All the ideas for 'Mahaprajnaparamitashastra', 'Aenesidemus' and 'Whitehead and the Rise of Modern Logic'

unexpand these ideas     |    start again     |     specify just one area for these texts


4 ideas

5. Theory of Logic / A. Overview of Logic / 7. Second-Order Logic
Quine says higher-order items are intensional, and lack a clearly defined identity relation [Quine, by Shapiro]
     Full Idea: Quine (in 1941) attacked 'Principia Mathematica' because the items in the range of higher-order variables (attributes etc) are intensional and thus do not have a clearly defined identity relation.
     From: report of Willard Quine (Whitehead and the Rise of Modern Logic [1941]) by Stewart Shapiro - Foundations without Foundationalism 1.3
6. Mathematics / C. Sources of Mathematics / 6. Logicism / b. Type theory
Russell confused use and mention, and reduced classes to properties, not to language [Quine, by Lackey]
     Full Idea: Quine (1941) said that Russell had confused use and mention, and thus thought he had reduced classes to linguistic entities, while in fact he reduced them only to Platonic properties.
     From: report of Willard Quine (Whitehead and the Rise of Modern Logic [1941]) by Douglas Lackey - Intros to Russell's 'Essays in Analysis' p.133
     A reaction: This is cited as the 'orthodox critical interpretation' of Russell and Whitehead. Confusion of use and mention was a favourite charge of Quine's.

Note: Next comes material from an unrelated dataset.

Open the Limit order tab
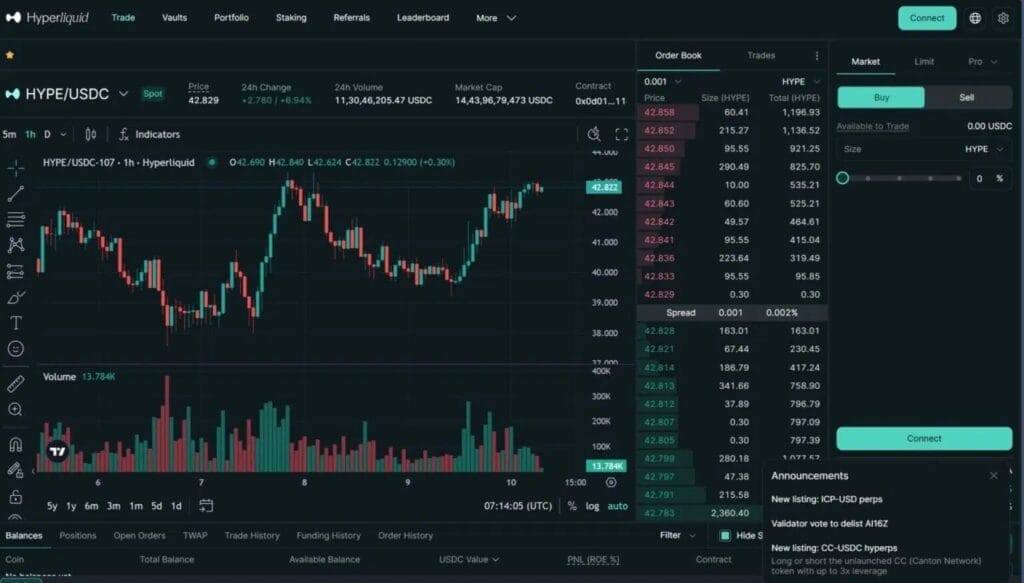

7. Existence / D. Theories of Reality / 2. Realism
Consciousness is not entirely representational, because there are pains, and the self [Schulze, by Pinkard]

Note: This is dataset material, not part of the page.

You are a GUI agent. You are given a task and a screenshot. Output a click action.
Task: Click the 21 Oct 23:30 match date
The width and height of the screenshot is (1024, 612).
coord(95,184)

     Full Idea: Schulze said Reinhold and Kant violated their own theory with the thing-in-itself, and that Reinhold was wrong that all consciousnes is representational (since pain isn't), and the self can't represent itself without a regress.
     From: report of Gottlob Schulze (Aenesidemus [1792]) by Terry Pinkard - German Philosophy 1760-1860 05
     A reaction: [my compressed version] This article demolished Reinhold, which is a shame, because if he had responded constructively to these criticisms he might have reached be best theory of his age. These are analytic style objections, by counterexample.
23. Ethics / C. Virtue Theory / 3. Virtues / a. Virtues
The six perfections are giving, morality, patience, vigour, meditation, and wisdom [Nagarjuna]
     Full Idea: The six perfections are of giving, morality, patience, vigour, meditation, and wisdom.
     From: Nagarjuna (Mahaprajnaparamitashastra [c.120], 88)
     A reaction: What is 'morality', if giving is not part of it? I like patience and vigour being two of the virtues, which immediately implies an Aristotelian mean (which is always what is 'appropriate').